La crisi provocata dal coronavirus, comunque, sta peggiorando una situazione che già era critica sotto diversi aspetti, in particolare quello economico.
Nell’ultimo trimestre del 2019 l’economia del Giappone si era già contratta del 6 per cento a causa soprattutto dell’aumento della tassa sui consumi dall’8 al 10 per cento – l’equivalente della nostra IVA – decisa per risanare le casse dello stato, sostenere le spese per le politiche sociali e rimediare ai danni provocati dai due tifoni che avevano colpito il paese tra settembre e ottobre. Lo stesso Abe era stato coinvolto in diversi scandali, anche se era riuscito sempre a venirne fuori piuttosto bene: solo nel corso dell’ultimo anno, due suoi ministri si erano dimessi e il suo governo era stato accusato di distruggere documenti legati a possibili illegalità della collocazione di fondi pubblici.

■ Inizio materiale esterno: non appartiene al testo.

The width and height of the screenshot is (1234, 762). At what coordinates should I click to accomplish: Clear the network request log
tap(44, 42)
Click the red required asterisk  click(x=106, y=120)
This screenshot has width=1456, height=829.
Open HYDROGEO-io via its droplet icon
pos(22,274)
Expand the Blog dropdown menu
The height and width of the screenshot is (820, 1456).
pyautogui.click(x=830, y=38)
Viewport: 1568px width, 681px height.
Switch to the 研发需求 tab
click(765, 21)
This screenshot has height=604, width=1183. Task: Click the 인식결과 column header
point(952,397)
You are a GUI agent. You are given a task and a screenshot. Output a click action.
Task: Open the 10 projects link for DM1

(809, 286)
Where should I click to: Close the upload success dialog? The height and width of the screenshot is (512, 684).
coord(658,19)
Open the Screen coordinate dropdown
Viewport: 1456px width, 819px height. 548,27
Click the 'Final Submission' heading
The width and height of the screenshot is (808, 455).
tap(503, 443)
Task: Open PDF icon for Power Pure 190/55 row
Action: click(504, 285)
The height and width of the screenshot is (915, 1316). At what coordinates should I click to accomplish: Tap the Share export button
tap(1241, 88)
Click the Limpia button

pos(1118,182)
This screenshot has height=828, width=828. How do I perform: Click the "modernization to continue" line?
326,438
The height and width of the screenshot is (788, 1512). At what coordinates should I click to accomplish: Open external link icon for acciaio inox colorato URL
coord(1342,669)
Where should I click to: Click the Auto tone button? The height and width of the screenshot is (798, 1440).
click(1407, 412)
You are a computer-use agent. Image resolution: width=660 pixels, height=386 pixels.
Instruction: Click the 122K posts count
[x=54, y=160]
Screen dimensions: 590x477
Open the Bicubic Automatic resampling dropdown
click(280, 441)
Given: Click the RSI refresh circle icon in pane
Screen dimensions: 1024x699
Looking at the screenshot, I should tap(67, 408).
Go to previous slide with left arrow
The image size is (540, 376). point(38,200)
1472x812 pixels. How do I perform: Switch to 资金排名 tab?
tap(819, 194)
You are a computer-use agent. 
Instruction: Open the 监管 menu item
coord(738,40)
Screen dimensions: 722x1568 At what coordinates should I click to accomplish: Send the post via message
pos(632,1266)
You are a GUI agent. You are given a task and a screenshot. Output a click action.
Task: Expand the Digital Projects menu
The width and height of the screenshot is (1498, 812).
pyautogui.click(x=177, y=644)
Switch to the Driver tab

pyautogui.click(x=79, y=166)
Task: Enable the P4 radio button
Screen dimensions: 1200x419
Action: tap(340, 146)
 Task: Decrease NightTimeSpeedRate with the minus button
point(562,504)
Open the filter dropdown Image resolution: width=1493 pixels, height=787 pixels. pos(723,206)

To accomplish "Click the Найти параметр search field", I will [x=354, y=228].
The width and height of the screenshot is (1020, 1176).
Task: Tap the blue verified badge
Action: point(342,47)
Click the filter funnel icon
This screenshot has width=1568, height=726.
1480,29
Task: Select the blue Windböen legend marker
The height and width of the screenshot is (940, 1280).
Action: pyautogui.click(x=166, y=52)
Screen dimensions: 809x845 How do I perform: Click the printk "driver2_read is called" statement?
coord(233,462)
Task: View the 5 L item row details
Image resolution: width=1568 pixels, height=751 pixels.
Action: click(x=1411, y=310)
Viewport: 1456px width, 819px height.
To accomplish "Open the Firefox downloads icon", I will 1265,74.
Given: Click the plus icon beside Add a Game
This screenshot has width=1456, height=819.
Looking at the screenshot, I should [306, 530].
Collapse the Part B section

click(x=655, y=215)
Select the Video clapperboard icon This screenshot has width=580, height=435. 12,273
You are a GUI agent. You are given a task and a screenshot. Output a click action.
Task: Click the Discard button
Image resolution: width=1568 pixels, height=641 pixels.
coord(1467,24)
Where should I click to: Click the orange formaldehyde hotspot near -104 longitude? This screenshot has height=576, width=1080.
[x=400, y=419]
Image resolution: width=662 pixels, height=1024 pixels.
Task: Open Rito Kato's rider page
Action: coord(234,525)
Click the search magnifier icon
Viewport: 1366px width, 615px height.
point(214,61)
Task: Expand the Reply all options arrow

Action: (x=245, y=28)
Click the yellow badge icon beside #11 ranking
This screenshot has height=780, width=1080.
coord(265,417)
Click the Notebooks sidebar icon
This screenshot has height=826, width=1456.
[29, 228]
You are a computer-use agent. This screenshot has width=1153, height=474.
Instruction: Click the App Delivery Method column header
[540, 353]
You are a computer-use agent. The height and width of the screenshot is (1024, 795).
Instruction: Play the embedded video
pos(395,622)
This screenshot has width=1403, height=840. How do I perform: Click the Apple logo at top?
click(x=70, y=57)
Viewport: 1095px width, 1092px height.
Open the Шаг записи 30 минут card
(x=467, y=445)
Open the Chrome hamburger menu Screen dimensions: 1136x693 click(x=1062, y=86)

Il calo dei consensi dovuto alla gestione dell’attuale crisi potrebbe costringere Abe a rivedere i suoi piani per il futuro, che al momento sono particolarmente incerti.
Non è chiaro infatti se Abe sia intenzionato a ricandidarsi a presidente del Partito Liberal Democratico e a cercare un nuovo mandato da primo ministro. La sua decisione, e il suo futuro, potrebbero dipendere da quello che succederà nelle prossime settimane, e in particolare da quello che si deciderà di fare sulle Olimpiadi di Tokyo, la cui cancellazione potrebbe provocare ad Abe un ulteriore crollo di consensi.